**QUOTED PASSAGE:**
#####

Opinions expressed on this site are solely those of Kendra Little of Catalyze SQL, LLC. Content policy: Short excerpts of blog posts (3 sentences) may be republished, but longer excerpts and artwork cannot be shared without explicit permission.
on January 21, 2011
Optimizing queries is the most fun when you don’t need to add indexes. There’s nothing quite so nice as finding a way to make reading data faster, without slowing down writes or creating new data structures that need to be maintained.
Here’s one way you can use BACKWARD scans to do this.
The Scenario: Clustered index on an increasing integer, and you’d like recently created rows
This is a common enough situation: you have a table with a clustered index on an integer value which increases with each row. You have another column which records the date the row was created.
You’d like frequently query the most recently created rows over some period of time.
The table has very frequent inserts, so for performance reasons you want to use the minimal indexes required. (And in general, this is the best practice.)
Question: Do you need to add a nonclustered index on the column containing the date the row was created?
Answer: Maybe not!
Getting the right clustered index scan
Say we’re working with the following table, which we have filled with five million rows of Tweetie birds. (Note: This generation technique is a tally table population technique which I found on Stack Overflow, which is attributed to Itzik Ben-Gan.)
CREATE TABLE dbo.Birds (
birdId INT NOT NULL ,
birdName NVARCHAR(256) NOT NULL,
rowCreatedDate DATETIME2(0) NOT NULL )
GO
--Insert 5 million Tweetie birds
--Make them as if they were all created a minute apart.
;WITH
Pass0 as (select 1 as C union all select 1),
Pass1 as (select 1 as C from Pass0 as A, Pass0 as B),
Pass2 as (select 1 as C from Pass1 as A, Pass1 as B),
Pass3 as (select 1 as C from Pass2 as A, Pass2 as B),
Pass4 as (select 1 as C from Pass3 as A, Pass3 as B),
Pass5 as (select 1 as C from Pass4 as A, Pass4 as B),
Tally as (select row_number() over(order by C) as Number from Pass5)
INSERT dbo.Birds (birdId, birdName, rowCreatedDate)
SELECT Number AS birdId ,
'Tweetie' AS birdName ,
DATEADD(mi, number, '2000-01-01')
FROM Tally
WHERE Number <= 5000000;
GO
--Cluster on BirdId. We won't add any other indexes.
CREATE UNIQUE CLUSTERED INDEX cxBirdsBirdId ON dbo.Birds(BirdId);
GO
Say we would just like to see the maximum value in the rowCreatedDate column.
The most basic way to get this row is with this query:
SELECT MAX(rowCreatedDate)
FROM dbo.Birds;
GO
However, that leads to a table scan. We get lots of reads: 22,975 logical reads and 201 physical reads.

#####

**RECORDED INFORMATION:**
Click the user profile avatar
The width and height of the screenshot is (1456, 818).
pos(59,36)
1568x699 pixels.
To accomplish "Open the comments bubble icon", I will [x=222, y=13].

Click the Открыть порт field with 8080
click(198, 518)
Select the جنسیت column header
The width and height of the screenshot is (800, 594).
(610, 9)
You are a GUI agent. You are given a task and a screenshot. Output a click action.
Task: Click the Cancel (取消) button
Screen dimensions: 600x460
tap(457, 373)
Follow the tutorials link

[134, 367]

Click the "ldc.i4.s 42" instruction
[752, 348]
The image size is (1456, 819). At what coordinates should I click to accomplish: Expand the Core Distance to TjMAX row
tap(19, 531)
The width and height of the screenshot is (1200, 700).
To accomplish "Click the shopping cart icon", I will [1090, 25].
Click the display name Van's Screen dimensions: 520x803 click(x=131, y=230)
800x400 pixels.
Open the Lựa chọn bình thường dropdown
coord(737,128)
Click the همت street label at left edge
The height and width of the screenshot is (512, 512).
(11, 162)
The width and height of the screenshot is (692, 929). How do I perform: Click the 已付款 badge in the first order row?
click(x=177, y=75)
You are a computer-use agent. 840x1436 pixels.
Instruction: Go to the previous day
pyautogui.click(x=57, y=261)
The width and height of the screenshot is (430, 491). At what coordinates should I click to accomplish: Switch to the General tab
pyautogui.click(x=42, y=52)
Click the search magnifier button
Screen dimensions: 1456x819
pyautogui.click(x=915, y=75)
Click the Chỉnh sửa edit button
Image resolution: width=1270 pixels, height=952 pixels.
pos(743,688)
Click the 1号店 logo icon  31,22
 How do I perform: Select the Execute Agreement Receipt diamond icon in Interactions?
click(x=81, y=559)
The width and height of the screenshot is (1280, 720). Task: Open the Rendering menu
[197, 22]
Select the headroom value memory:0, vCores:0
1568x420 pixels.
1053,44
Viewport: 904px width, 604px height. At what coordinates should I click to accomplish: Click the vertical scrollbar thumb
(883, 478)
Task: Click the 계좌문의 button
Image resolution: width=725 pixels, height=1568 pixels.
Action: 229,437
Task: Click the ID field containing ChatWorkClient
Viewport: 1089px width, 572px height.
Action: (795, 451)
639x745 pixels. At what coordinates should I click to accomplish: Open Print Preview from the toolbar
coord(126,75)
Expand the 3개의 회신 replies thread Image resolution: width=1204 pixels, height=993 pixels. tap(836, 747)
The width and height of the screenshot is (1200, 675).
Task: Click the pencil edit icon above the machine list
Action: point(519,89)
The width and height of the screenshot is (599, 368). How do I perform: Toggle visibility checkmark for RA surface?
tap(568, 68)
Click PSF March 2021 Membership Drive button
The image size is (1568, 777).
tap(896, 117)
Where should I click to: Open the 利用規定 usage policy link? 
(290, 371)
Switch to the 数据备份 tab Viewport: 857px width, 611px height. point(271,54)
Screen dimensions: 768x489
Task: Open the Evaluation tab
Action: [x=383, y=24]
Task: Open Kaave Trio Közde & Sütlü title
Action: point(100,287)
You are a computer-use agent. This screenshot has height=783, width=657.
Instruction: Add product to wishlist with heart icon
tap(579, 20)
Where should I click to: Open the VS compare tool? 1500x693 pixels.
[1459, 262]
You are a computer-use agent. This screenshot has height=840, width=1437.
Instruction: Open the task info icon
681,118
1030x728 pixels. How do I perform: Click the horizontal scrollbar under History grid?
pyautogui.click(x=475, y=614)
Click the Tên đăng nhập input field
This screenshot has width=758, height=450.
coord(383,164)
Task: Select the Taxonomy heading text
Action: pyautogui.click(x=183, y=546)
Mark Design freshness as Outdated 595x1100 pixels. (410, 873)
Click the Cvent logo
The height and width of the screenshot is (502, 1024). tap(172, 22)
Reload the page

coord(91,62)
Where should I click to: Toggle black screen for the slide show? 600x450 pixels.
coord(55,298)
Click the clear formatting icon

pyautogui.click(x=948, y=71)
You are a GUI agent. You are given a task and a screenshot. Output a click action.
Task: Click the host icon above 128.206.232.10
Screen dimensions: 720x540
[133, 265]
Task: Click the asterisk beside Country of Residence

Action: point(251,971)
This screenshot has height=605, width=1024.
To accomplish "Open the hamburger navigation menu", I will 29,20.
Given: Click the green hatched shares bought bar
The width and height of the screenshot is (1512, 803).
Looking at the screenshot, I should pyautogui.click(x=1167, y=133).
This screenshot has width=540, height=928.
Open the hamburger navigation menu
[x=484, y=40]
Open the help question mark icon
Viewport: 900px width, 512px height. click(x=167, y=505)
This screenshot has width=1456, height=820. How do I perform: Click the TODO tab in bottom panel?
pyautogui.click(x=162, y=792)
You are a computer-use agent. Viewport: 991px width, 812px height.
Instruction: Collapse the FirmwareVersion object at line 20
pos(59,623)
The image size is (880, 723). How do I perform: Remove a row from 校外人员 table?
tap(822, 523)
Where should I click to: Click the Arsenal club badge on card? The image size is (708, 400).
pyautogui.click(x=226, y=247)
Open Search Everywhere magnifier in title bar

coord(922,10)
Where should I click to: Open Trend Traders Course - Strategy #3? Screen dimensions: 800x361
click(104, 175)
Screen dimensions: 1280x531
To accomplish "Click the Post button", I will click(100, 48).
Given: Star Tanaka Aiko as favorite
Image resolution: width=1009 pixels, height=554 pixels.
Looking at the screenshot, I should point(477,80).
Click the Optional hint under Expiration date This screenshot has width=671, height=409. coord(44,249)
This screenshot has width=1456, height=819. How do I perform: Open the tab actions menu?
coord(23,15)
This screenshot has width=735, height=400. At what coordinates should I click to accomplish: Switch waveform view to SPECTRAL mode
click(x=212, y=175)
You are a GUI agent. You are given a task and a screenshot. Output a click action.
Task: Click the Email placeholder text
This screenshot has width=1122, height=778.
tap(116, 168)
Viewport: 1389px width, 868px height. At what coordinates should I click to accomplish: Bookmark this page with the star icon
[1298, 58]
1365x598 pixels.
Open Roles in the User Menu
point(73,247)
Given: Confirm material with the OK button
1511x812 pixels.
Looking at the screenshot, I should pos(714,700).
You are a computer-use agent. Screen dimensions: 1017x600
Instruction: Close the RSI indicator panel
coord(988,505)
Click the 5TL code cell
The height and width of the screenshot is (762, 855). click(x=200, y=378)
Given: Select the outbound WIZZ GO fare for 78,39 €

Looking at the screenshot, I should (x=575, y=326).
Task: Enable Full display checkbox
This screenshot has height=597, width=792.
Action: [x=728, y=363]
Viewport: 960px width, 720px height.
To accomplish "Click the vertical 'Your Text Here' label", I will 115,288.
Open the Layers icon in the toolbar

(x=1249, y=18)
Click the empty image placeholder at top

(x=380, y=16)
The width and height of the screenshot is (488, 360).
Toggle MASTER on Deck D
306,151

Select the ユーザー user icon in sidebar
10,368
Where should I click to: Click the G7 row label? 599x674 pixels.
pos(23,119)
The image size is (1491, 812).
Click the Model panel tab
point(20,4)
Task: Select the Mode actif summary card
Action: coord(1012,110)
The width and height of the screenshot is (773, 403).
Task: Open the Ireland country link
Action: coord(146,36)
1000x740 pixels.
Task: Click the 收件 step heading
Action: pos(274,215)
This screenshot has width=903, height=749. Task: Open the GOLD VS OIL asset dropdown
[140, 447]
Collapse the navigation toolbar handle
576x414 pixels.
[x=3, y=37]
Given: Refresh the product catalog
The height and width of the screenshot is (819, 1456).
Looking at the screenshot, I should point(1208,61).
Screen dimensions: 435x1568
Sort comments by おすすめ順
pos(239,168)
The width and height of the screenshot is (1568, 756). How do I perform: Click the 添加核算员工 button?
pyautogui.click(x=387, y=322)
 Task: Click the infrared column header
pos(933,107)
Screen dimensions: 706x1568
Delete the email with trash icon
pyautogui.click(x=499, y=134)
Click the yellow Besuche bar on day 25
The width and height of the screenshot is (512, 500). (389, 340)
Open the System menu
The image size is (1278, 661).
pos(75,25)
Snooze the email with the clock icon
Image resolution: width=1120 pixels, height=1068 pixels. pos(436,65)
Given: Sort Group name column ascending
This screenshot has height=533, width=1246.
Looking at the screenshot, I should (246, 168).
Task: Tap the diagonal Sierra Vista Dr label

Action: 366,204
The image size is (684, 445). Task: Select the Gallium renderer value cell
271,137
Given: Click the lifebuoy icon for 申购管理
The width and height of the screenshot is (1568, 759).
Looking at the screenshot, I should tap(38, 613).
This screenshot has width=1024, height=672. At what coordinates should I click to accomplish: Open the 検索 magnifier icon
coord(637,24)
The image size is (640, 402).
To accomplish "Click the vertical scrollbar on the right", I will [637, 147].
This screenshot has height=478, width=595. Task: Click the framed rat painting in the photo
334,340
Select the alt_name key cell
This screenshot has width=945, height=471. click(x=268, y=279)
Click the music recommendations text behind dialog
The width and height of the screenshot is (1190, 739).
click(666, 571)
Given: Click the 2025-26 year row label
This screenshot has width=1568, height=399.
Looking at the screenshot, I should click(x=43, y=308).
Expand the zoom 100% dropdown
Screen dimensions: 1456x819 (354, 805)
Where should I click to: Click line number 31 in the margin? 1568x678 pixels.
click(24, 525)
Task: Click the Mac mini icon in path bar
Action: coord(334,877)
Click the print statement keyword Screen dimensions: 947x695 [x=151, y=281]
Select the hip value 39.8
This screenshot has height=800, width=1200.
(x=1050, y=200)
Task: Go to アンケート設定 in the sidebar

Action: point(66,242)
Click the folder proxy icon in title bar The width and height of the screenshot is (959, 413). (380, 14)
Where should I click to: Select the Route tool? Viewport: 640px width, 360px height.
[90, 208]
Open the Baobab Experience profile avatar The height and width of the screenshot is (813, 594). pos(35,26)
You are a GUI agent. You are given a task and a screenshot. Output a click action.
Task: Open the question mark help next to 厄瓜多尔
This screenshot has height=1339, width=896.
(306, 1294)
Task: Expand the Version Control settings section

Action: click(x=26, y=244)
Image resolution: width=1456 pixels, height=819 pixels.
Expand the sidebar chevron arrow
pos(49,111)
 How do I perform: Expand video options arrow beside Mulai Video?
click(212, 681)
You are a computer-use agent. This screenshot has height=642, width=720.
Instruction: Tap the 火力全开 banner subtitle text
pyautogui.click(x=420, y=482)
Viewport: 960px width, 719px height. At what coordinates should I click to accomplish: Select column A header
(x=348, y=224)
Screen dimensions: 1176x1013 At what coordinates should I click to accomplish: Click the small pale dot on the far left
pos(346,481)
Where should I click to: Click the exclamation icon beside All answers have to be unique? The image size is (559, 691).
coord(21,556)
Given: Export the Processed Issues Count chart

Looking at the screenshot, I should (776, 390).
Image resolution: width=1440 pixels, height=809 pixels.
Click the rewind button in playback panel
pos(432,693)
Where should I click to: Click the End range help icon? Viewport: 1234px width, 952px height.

#####

Translate this sentence from the query tuning post into Spanish: "The table has very frequent inserts, so for performance reasons you want to use the minimal indexes required."

La tabla recibe inserciones muy frecuentes, así que, por razones de rendimiento, conviene usar el mínimo de índices necesarios.